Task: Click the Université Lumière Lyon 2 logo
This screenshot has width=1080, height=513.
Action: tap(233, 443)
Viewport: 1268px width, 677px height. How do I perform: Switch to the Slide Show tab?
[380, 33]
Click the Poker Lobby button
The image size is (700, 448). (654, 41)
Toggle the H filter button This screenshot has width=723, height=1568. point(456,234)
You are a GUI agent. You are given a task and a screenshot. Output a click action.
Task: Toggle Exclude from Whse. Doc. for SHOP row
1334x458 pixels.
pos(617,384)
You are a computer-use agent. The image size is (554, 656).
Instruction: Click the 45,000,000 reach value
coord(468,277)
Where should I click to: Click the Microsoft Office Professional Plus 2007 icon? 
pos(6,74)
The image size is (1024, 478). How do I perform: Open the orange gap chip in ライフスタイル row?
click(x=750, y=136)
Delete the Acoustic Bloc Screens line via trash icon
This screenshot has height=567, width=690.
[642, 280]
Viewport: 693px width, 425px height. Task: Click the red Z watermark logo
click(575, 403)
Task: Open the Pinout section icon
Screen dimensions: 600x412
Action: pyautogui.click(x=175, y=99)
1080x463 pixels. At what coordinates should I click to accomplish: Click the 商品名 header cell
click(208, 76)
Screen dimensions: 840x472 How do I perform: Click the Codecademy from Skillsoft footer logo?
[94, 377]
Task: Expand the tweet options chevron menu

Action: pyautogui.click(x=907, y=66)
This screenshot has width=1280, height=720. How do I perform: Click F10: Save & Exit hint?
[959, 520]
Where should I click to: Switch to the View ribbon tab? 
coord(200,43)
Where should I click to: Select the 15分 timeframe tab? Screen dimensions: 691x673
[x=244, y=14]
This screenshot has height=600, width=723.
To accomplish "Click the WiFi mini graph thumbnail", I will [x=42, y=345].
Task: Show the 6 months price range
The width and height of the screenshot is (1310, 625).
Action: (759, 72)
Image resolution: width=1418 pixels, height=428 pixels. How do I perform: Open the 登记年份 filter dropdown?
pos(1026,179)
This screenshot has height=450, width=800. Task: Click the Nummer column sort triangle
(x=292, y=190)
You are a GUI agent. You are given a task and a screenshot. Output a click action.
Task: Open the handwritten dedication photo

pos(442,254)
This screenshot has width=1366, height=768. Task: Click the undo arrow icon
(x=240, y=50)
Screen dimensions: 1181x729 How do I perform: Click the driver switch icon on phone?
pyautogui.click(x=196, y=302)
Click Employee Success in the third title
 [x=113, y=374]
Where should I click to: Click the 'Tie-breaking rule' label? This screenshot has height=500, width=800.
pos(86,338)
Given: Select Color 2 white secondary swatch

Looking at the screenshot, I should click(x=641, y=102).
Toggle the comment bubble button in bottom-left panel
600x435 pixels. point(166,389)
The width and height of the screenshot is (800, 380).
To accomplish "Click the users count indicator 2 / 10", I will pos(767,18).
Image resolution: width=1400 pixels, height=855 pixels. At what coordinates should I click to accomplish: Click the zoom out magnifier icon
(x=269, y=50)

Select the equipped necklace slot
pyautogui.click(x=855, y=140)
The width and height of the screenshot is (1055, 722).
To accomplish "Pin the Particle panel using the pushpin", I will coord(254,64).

################

For each line of the entries that holds the word "will", pull that line out.

To accomplish "Click the WiFi mini graph thumbnail", I will [x=42, y=345].
To accomplish "Click the users count indicator 2 / 10", I will pos(767,18).
To accomplish "Pin the Particle panel using the pushpin", I will coord(254,64).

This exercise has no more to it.